What you need to do:
In the records below, find the line that contains "Task: Click the scaling" and the line that contains "The height and", then retype exactly those two lines and every line between them.

Input for this task:
————

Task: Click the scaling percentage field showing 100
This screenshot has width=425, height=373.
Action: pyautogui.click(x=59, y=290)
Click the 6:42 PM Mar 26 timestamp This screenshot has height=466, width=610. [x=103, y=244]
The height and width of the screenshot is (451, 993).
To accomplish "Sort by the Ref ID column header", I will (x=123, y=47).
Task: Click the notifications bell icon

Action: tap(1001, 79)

————

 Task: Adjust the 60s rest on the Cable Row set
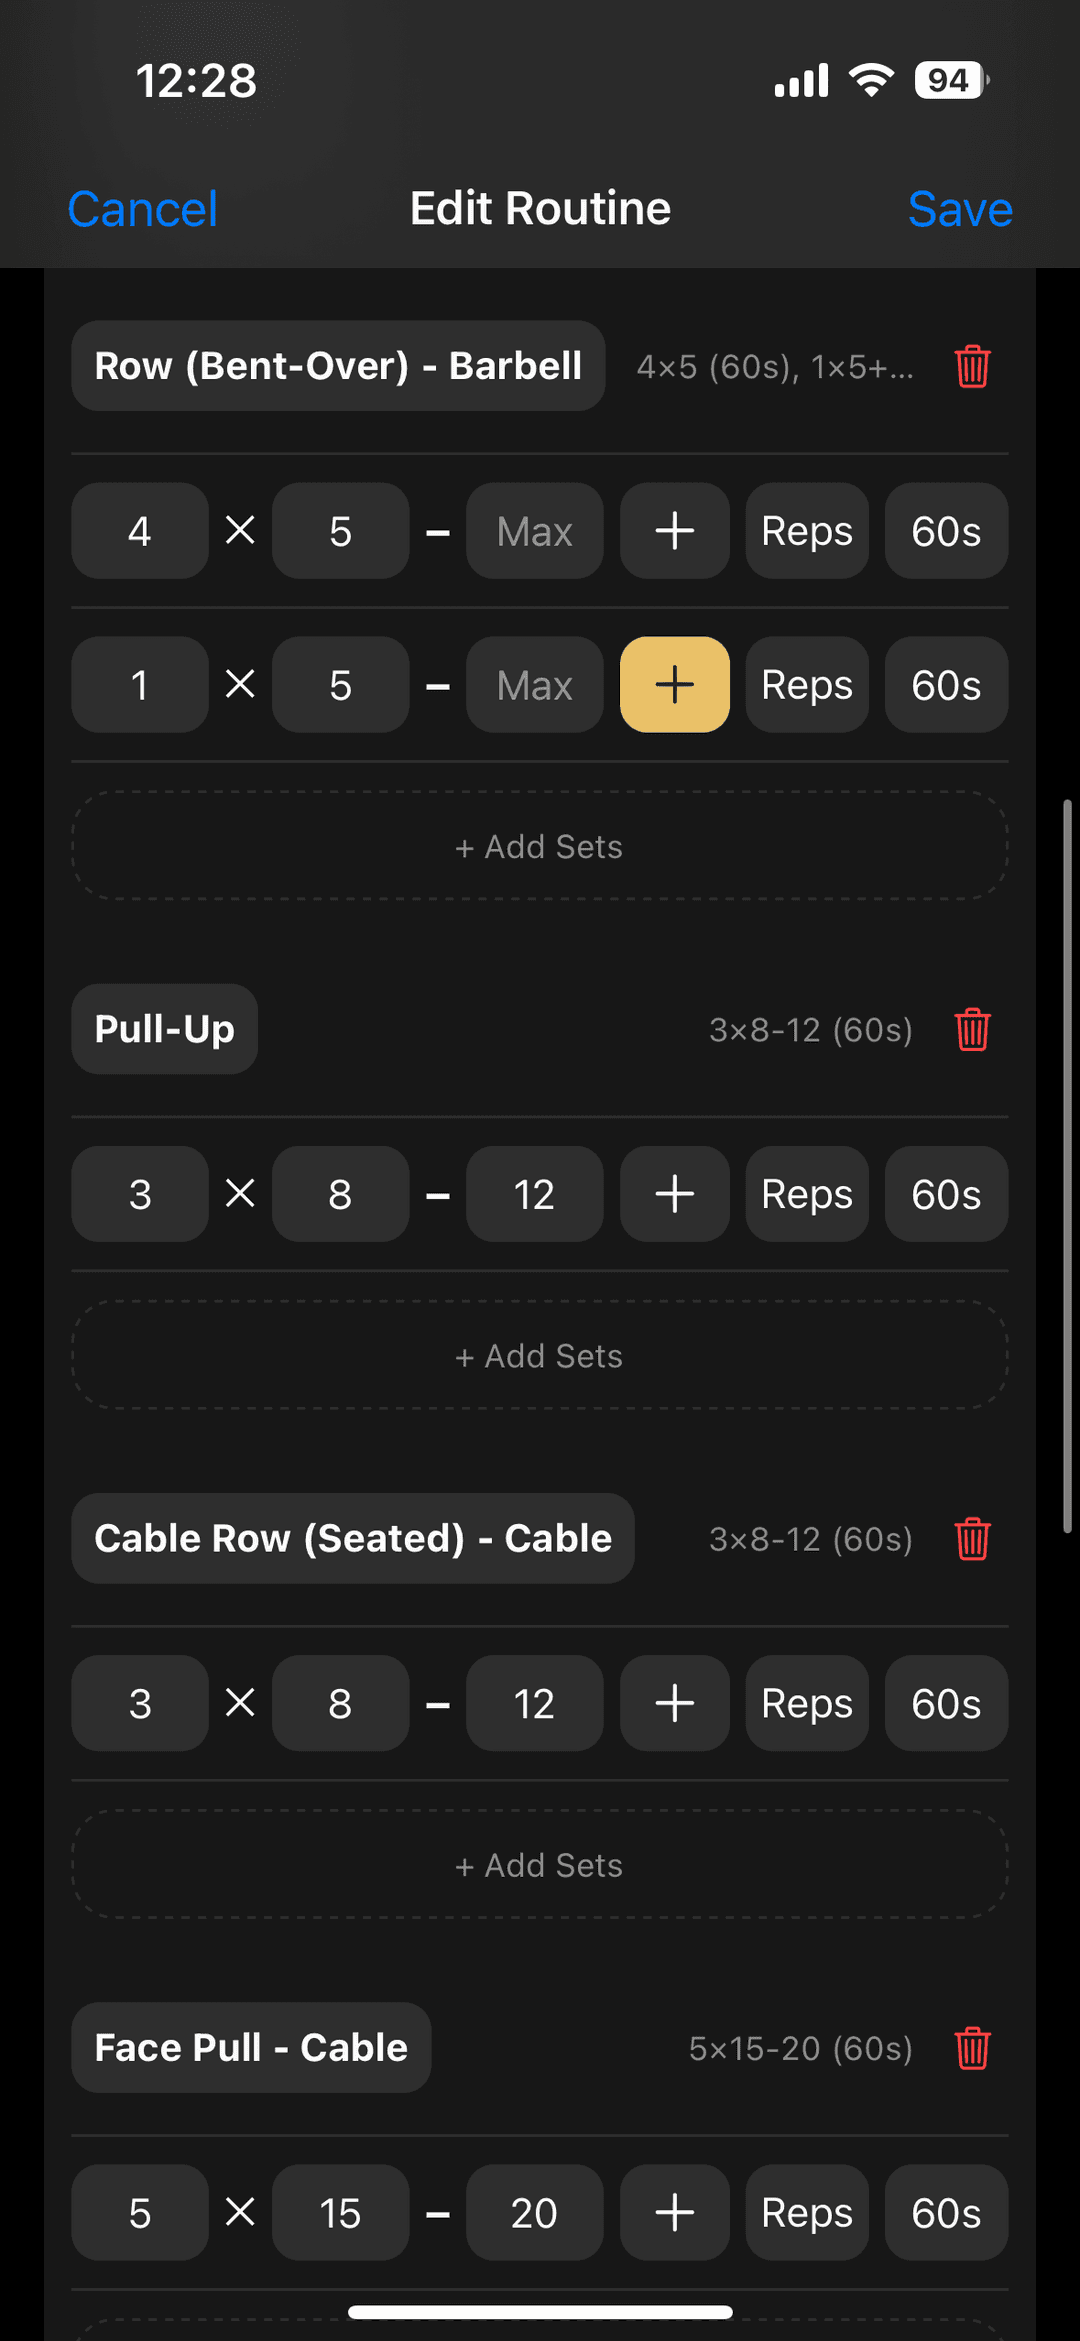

————

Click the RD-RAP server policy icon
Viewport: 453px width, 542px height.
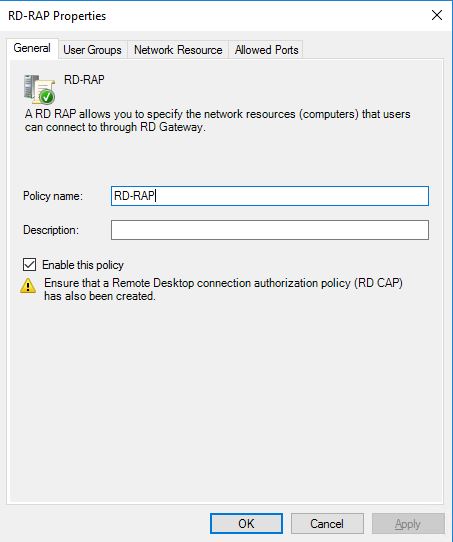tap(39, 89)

————

Problem solution:
Task: Click the scaling percentage field showing 100
This screenshot has width=425, height=373.
Action: pyautogui.click(x=59, y=290)
Click the 6:42 PM Mar 26 timestamp This screenshot has height=466, width=610. [x=103, y=244]
The height and width of the screenshot is (451, 993).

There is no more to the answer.